Exercise: Pictures aside, return all of the records exactly as they stand.

[Opening Entries provided section]

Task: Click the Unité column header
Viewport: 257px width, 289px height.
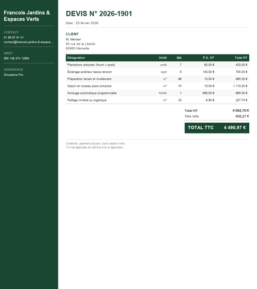Action: point(163,58)
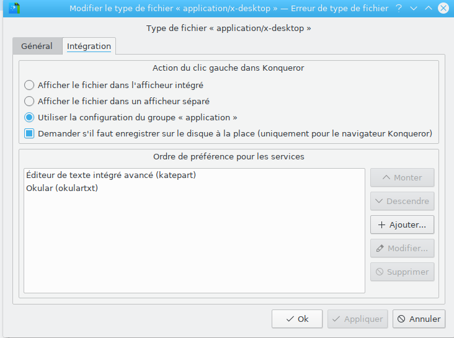Confirm with the Ok button
454x338 pixels.
click(297, 319)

[Closing Entries provided section]

Result:
Task: Click the Unité column header
Viewport: 257px width, 289px height.
Action: point(163,58)
Confirm with the Ok button
454x338 pixels.
click(297, 319)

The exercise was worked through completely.